Перебираю снова свои записи. «Чтобы в такое время нe сломаться, не покончить с собой, нужна либо стойкость и сила, либо известная степень нечувствительности». «Блок писал, что Пушкина убила не пуля Дантеса, а отсутствие воздуха. Сам Блок знал, что значит задыхаться. А мы не задыхаемся, как будто у нас воздуха больше, чем у Блока и Пушкина. Или мы приспособились к жизни в нем благодаря каким‐то мутациям – как приспособились за несколько лет насекомые к дусту? а может, дело просто в резкости перепада: они еще помнили другой воздух, а мы другого от рождения нe знали?» «Мы даже не вполне осознаем противоестественность своей жизни. Мерки прошлого тут, пожалуй, неприменимы».
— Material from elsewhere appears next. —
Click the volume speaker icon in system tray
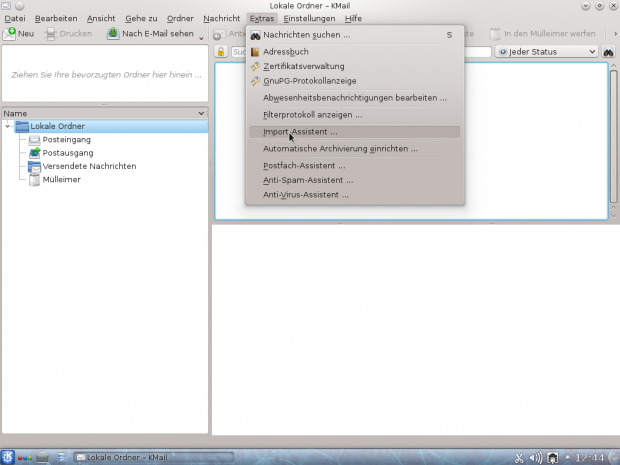The image size is (620, 465). tap(535, 457)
Вот атмосфера и тон интеллигентских московских разговоров в те годы. Вокруг этих тем неизменно крутились и наши с Димой беседы. И приходили всегда к тому же: – Все равно надо работать, – говорил Сидур.

4. Внутреннее и внешнее

Дима принял очень близко к сердцу написанную мной работу об Илье Габае; он наговорил мне много высоких слов и сказал между прочим: – Это надо бы прочесть многим, и именно сейчас, в пору разброда.
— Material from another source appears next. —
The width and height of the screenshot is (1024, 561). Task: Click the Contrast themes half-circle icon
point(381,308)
Увы, в те времена публикация такой книги возможна была только за границей, у меня были причины от этого воздерживаться. А когда появится возможность ее напечатать, те же слова прозвучат, глядишь, иначе – сказанным вовремя, им другая цена. Кому в наших условиях нe приходилось упираться в эту проблему! Годами работать, не рассчитывая на зрителя и читателя – кроме небольшого близкого круга, а значит, на общественный отклик, влияние или успех. С этим было связано чувство внутренней свободы, но оно давалось непросто, не исключало сомнений и даже отчаяния, требовало постоянной корректировки самоощущения (с проблемами материального существования каждый справлялся, как мог). Дружеские разговоры в этом смысле бывали немалой поддержкой. – Ты работай безнадежно, – нe раз повторял Сидур. – To есть не думая о возможности напечататься ни здесь ни там, потому что там это тоже не просто. Тогда будет настоящее.
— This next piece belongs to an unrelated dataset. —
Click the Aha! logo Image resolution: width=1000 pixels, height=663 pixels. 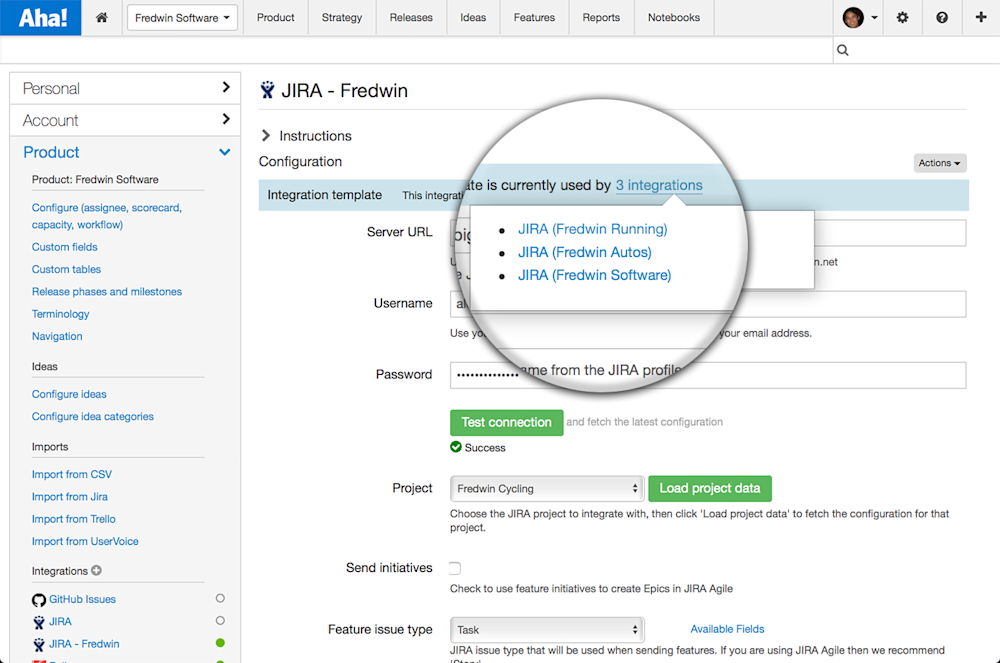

Что он имел в виду? Прежде всего, что и «там», то есть на Западе, творческая свобода отнюдь не обеспечивается сама собой – нa художника давят, например, требования и вкусы рынка, мода, в том числе политическая, соблазняя или заставляя приспосабливаться.

Как‐то он показал мне серию новых акварелей «Девушки»: розово‐зеленые, нежные обнаженные. – Вот в чем я свободен, – сказал он, когда я отметил неожиданную для него новую манеру. – И западные люди мне в этом завидуют. Мне надоело заниматься скульптурой – я стал для души делать акварели. И нe думаю, как к этому кто‐то отнесется, того ли требует от меня репутация, рынок. Они так нe могут, им надо подтверждать свою репутацию, чтобы покупали.

«Я уверен, – записывает он 13.09.74, – что любой заказ, не только социальный, а просто денежный, всегда губителен для художника и писателя. Только для себя, тогда получится для других».

He Бог весть какая новая мысль, что говорить; сразу вспоминаются оговорки: что многие величайшие творения создавались именно пo заказу (и разве у самого Сидура нет превосходных заказных работ?), что такие принципы проще провозглашать, чем следовать им реально. Противоречия подстерегают на каждом шагу. Абсолютная свобода, услышал я от одного философа, предполагает абсолютное неучастие в делах мира. Но живой человек, художник в том числе, живет нe в абсолютном пространстве, он вступает в повседневные и духовные отношения с другими, что‐то дает и что‐то получает, нуждается нe только во внутренней, но и во внешней опоре существования, в отклике, который отнюдь не сводится к успеху, а является элементом обратной связи, необходимой искусству, как нормальное кровообращение.